## Source material
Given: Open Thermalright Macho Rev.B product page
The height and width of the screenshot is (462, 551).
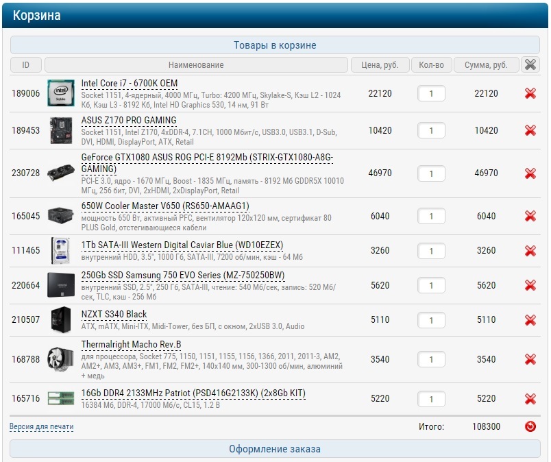Looking at the screenshot, I should click(131, 344).
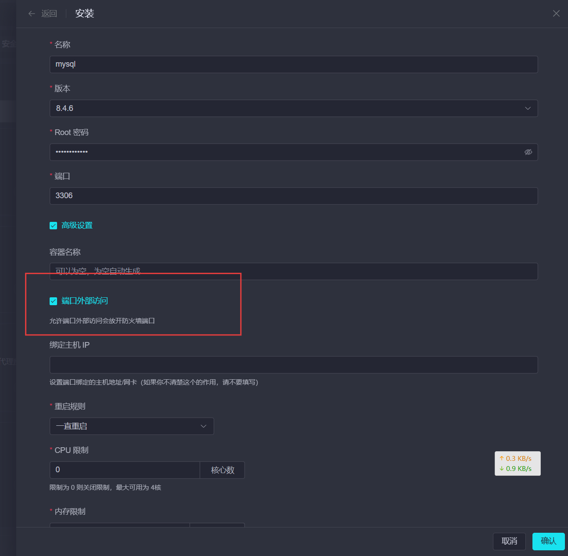Click the download speed arrow indicator
The height and width of the screenshot is (556, 568).
coord(502,469)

## To do
Switch "product page" to "listing" throughout all the records above and write them out again with everything else unchanged. Leave the pictures out.

## Reply
Given: Open Thermalright Macho Rev.B listing
The height and width of the screenshot is (462, 551).
Looking at the screenshot, I should click(131, 344).
Click the download speed arrow indicator
The height and width of the screenshot is (556, 568).
coord(502,469)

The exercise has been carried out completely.